Proverbs 22:6 advises, "Train up a child in the way he should go; even when he is old he will not depart from it."

 

It was only after shedding my public school "programming" and nurturing my relationship with the Lord that I began to experience genuine joy in homeschooling my children. Before that, it felt like a chore to be endured. Now, I understand the immense gift I've been given.

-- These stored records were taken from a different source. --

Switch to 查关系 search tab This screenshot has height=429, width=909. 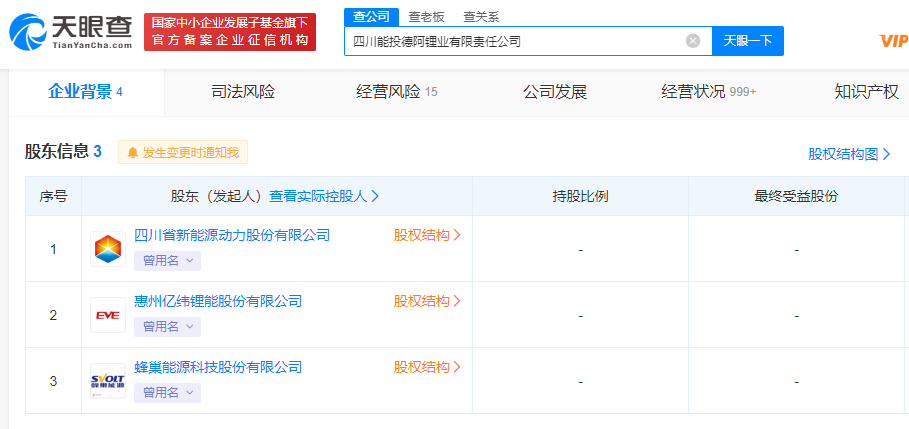(481, 17)
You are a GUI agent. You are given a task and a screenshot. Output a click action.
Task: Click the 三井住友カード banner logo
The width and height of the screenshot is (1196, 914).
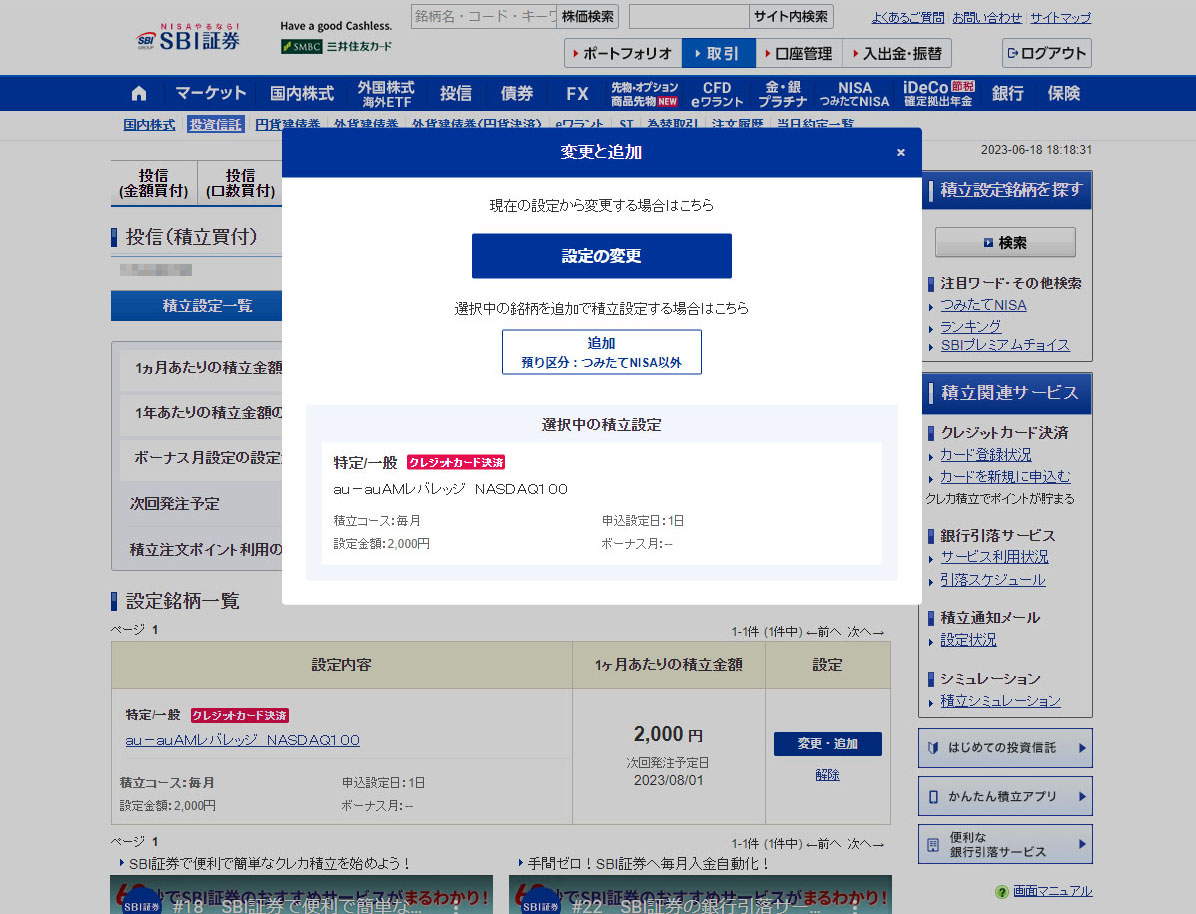click(x=337, y=46)
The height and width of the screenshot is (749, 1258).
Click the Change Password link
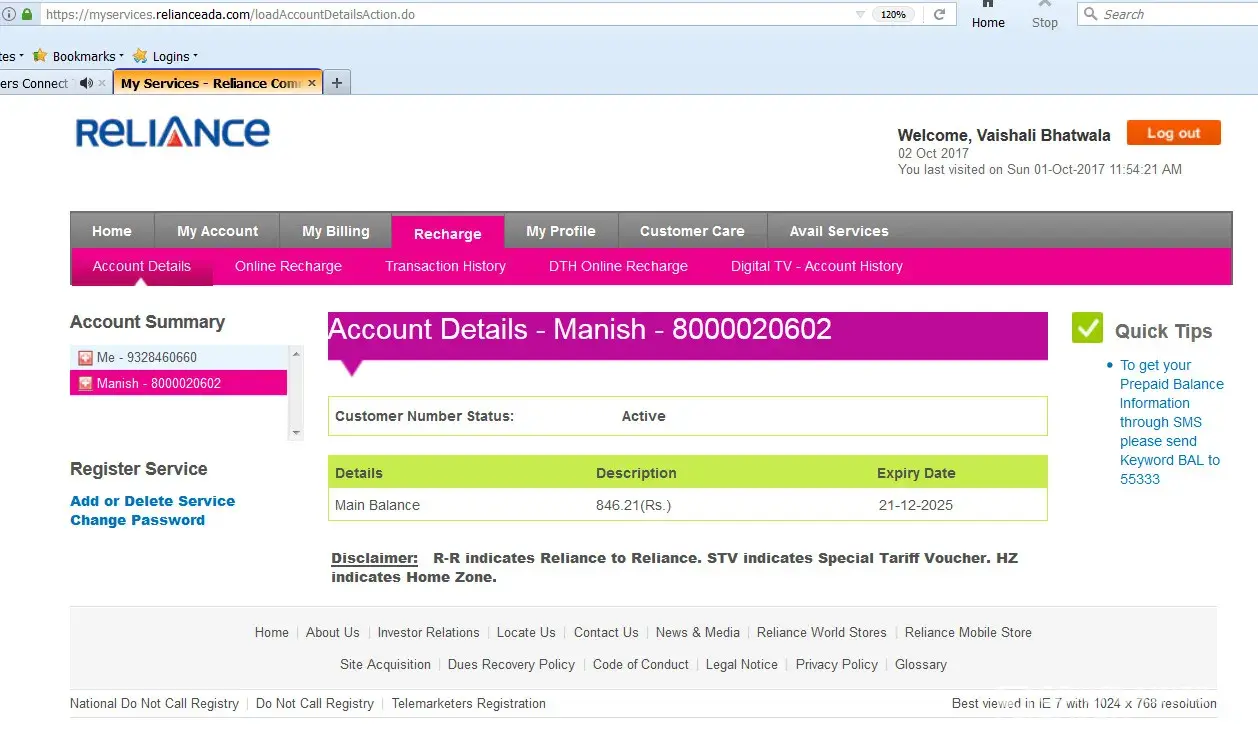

I can now embrace the relaxed mornings, the joyful "chaos" of my children's laughter, arguing, singing, banter and the constant messes that are simply evidence of a life lived fully at home. My children, too, have been "deprogrammed." They use the restroom when needed, take breaks when frustrated, do school work in virtually any location and understand that delving deeper into a topic is valuable; education is not just a box to check. They learn at their own pace, which is sometimes slower than I’d like and sometimes they amaze me at how fast they learn a concept. They are taking ownership of their education, realizing that focused effort leads to earlier completion and more time for their passions.

 

But beyond curriculum and academics, homeschooling is about building deep relationships with my children and bringing our family together in a way that I don’t think we had when we public schooled. Yes, I want my children to be academically successful by societal standards, but far more importantly, I want them to cultivate their relationship with God. I want them to have a firm foundation in a biblical worldview, understanding how God wants us to live, rather than conforming to societal norms.

 

The single most important thing I’ve learned homeschooling in the short five years is if you understand that God has given you your children, then He will equip you with everything you need to educate them. Without that understanding, homeschool would be an arduous, intimidating, monotonous process devoid of joy. I would have sent my children back to public school the moment the mask mandate was lifted in 2021, had my perspective not changed. 

 

Let's be honest, homeschooling is the most challenging endeavor I've ever undertaken and I do believe ANY parent can do it with the right mindset and understanding. It's a relentless, 24/7 commitment with little rest and often feels thankless. Yet, it's also the most rewarding. Witnessing your child grasp a concept they've struggled with is incredible. Having your child confide in you with a problem or concern (unrelated to school) is an absolute gift I wouldn't trade for anything.

 

There have been many times I've wanted to quit. My children, at different points, have asked to return to public school. To make homeschooling work financially, we drive older cars, rarely eat out, forgo expensive vacations, shop at discount stores for clothes, eat leftovers, and keep the thermostat low in the winter. Society might see these as sacrifices, but I pray and believe that one day we will see the fruit of our efforts and understand that the real sacrifice would have been sending them away to government school.

 

In conclusion, I must emphasize that while homeschooling isn't for everyone, perhaps it should be. Your heart needs to be in the right place. You must have a clear understanding of why you are homeschooling and that God WILL equip you with everything you need. It's too significant a commitment to undertake without a strong belief and a deep desire to work hard and cultivate meaningful relationships with your children.